= TASK TO CARRY OUT =
Below are the entries to work from; restate word for word the portion that opens with the line containing "Events (53, 2159)" and closes with the line containing "retina (248, 448)", keeping both.

Dataset entries:
+++++

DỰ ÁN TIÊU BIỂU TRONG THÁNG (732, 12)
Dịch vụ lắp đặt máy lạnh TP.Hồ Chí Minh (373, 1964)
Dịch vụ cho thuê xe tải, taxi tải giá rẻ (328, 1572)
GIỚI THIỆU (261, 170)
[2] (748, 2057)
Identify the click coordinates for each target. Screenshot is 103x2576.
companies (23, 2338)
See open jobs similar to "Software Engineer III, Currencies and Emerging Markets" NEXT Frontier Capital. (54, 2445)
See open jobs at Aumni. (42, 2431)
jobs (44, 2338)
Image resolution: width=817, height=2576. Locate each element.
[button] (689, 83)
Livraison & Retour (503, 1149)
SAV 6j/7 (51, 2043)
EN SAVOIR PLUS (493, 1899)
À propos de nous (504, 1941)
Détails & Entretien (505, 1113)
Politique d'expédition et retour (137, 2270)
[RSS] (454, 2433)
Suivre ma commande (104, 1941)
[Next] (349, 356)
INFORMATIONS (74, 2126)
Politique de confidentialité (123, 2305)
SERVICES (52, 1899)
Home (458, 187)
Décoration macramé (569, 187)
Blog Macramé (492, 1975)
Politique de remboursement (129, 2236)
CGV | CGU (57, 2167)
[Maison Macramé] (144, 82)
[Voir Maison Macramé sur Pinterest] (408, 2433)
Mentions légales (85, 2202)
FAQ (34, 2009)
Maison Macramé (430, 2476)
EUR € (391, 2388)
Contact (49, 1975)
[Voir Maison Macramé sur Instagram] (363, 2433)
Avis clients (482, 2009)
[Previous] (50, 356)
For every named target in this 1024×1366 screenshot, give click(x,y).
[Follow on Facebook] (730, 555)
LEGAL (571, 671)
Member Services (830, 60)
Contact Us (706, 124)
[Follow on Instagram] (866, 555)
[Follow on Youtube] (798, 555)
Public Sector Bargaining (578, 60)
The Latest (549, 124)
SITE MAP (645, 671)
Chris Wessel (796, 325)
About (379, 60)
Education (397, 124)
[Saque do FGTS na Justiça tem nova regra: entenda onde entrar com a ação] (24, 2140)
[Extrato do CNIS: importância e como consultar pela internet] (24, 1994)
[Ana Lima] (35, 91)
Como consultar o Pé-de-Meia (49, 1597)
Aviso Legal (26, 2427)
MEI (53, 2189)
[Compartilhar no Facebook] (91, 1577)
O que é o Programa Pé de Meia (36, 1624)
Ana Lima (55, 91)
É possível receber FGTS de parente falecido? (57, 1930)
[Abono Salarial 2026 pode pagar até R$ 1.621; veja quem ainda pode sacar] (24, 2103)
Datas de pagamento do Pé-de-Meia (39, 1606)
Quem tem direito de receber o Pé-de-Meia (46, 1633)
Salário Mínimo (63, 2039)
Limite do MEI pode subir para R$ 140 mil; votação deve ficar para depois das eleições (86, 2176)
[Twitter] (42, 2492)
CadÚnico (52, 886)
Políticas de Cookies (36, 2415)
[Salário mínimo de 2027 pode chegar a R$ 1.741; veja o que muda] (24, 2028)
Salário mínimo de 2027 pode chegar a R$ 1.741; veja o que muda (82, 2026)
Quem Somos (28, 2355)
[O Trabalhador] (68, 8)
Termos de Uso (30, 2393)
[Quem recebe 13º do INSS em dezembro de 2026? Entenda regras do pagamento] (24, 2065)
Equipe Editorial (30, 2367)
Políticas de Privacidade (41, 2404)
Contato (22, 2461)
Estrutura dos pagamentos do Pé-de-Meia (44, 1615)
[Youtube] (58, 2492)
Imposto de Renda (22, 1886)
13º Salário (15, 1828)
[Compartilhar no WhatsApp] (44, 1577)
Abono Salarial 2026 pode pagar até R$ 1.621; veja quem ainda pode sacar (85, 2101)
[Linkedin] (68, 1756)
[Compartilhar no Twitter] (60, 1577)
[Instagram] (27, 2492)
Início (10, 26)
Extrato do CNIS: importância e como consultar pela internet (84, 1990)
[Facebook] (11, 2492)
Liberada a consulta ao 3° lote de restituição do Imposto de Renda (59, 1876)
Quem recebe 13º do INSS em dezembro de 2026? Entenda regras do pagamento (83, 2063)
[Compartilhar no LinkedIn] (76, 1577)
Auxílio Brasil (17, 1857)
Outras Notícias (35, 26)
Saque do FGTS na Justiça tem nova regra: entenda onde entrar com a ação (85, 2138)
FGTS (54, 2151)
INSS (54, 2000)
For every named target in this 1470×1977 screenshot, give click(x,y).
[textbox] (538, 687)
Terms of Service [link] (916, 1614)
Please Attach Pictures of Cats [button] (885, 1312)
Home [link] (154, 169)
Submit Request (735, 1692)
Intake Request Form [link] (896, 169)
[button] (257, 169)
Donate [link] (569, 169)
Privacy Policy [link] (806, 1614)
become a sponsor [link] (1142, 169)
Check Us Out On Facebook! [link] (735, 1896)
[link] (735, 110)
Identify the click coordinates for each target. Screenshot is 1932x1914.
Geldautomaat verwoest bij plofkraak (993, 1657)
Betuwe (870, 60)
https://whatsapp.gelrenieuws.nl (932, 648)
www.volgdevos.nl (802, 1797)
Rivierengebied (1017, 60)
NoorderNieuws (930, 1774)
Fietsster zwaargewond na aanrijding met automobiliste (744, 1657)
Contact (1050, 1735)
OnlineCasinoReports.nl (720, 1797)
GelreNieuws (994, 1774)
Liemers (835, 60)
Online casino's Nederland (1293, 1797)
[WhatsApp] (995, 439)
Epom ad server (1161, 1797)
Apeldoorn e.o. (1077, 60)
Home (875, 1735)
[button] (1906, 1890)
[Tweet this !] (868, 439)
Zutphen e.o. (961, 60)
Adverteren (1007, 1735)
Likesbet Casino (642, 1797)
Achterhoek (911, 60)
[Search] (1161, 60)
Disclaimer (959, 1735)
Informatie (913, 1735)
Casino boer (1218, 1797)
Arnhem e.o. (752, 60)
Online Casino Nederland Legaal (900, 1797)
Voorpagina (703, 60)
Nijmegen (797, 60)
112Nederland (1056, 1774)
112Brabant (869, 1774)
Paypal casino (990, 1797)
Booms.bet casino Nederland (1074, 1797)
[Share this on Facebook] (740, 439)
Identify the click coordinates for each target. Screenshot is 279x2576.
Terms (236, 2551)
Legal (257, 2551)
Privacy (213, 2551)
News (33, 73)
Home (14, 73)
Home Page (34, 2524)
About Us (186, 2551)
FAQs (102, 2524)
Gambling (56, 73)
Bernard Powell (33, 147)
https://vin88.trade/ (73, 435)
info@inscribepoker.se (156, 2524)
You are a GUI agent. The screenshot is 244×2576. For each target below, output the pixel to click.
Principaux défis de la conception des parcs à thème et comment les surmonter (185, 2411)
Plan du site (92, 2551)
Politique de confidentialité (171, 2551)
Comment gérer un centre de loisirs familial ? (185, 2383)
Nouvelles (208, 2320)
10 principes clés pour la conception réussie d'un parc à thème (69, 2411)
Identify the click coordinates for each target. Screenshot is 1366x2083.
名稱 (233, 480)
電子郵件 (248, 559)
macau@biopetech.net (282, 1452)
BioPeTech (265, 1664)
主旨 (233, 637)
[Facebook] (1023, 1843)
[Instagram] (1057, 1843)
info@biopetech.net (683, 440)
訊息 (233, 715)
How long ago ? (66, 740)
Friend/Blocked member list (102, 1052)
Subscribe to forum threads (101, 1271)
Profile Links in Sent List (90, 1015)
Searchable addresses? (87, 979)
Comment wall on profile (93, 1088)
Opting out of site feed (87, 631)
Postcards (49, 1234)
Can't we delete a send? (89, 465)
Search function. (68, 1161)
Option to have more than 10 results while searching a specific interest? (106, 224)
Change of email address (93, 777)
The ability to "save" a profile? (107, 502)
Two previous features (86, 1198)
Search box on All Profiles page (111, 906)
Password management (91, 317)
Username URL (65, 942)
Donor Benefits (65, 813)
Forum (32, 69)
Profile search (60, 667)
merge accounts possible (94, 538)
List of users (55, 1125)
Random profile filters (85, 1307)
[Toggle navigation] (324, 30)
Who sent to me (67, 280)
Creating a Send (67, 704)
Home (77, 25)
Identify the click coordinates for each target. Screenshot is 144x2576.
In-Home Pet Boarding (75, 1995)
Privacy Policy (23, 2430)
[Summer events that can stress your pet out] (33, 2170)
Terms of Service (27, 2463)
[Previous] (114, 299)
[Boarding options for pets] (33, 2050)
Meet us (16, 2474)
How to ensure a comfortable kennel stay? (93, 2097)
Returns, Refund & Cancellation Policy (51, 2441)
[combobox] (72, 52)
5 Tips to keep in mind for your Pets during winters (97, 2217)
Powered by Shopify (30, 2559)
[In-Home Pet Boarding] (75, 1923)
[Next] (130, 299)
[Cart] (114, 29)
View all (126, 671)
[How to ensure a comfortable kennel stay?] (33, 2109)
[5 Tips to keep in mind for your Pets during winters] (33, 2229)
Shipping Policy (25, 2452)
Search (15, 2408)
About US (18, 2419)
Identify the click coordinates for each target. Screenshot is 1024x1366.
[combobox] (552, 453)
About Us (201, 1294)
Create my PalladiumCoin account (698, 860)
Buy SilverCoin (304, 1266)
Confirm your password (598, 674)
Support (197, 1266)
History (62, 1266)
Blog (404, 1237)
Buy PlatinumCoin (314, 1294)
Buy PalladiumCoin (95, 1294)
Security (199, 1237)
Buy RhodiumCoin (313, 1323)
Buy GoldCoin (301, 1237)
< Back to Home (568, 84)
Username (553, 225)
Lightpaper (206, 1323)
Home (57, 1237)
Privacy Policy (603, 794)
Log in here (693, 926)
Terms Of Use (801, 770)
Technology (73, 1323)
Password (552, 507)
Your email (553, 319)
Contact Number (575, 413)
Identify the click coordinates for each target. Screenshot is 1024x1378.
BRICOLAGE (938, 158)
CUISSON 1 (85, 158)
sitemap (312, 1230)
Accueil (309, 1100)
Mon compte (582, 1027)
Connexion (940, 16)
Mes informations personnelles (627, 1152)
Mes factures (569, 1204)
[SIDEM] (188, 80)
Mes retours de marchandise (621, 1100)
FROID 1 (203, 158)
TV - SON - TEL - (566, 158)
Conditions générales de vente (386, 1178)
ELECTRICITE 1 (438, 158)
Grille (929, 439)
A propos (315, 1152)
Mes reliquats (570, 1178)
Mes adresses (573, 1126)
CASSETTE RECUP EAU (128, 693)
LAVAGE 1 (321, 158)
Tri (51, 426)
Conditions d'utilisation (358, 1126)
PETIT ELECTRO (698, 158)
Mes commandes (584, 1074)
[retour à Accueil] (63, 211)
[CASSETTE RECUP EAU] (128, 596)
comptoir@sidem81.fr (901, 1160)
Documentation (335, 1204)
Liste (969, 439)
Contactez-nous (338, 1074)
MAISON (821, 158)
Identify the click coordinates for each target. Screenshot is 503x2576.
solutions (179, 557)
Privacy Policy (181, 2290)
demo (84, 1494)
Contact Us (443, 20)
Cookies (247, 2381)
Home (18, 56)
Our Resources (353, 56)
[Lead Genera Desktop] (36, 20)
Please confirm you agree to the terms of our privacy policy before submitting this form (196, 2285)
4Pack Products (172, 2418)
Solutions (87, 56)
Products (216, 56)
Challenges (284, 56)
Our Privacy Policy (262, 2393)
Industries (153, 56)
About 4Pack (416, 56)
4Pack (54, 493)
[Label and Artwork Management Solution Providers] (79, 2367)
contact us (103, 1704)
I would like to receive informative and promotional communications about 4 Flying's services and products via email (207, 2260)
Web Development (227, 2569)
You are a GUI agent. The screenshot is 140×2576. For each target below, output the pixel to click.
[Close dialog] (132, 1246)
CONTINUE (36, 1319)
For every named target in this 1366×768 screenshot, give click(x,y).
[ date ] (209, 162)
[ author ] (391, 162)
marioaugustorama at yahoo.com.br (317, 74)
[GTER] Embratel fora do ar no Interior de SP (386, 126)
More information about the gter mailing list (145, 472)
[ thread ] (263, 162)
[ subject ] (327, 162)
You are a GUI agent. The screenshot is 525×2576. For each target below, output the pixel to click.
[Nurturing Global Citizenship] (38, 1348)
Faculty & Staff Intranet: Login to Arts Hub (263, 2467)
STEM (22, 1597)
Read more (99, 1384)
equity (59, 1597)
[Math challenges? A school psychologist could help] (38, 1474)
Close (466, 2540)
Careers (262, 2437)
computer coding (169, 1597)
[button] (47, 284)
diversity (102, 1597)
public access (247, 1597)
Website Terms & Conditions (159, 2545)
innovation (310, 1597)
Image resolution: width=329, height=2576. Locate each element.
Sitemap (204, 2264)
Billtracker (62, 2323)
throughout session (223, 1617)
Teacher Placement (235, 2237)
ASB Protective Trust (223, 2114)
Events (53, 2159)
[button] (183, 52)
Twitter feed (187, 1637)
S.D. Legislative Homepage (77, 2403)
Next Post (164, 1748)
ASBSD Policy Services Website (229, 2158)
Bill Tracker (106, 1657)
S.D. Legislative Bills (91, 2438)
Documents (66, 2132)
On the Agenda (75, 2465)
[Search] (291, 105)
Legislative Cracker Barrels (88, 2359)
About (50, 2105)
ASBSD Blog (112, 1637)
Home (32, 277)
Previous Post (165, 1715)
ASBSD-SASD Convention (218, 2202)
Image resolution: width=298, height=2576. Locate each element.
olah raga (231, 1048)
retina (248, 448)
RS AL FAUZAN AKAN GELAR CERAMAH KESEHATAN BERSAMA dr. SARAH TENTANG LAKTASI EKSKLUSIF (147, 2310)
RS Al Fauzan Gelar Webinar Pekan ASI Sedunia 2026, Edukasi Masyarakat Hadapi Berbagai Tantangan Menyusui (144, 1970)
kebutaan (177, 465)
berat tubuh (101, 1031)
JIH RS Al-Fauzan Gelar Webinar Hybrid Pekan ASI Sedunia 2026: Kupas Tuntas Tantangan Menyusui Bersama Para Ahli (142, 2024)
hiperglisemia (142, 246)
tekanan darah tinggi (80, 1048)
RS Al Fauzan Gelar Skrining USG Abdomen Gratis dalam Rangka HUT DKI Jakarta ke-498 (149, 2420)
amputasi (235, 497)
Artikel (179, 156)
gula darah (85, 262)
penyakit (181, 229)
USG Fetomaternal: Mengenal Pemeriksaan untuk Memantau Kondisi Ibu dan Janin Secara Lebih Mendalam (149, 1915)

+++++

= EXERCISE RESPONSE =
Events (53, 2159)
[button] (183, 52)
Twitter feed (187, 1637)
S.D. Legislative Homepage (77, 2403)
Next Post (164, 1748)
ASBSD Policy Services Website (229, 2158)
Bill Tracker (106, 1657)
S.D. Legislative Bills (91, 2438)
Documents (66, 2132)
On the Agenda (75, 2465)
[Search] (291, 105)
Legislative Cracker Barrels (88, 2359)
About (50, 2105)
ASBSD Blog (112, 1637)
Home (32, 277)
Previous Post (165, 1715)
ASBSD-SASD Convention (218, 2202)
Image resolution: width=298, height=2576. Locate each element.
olah raga (231, 1048)
retina (248, 448)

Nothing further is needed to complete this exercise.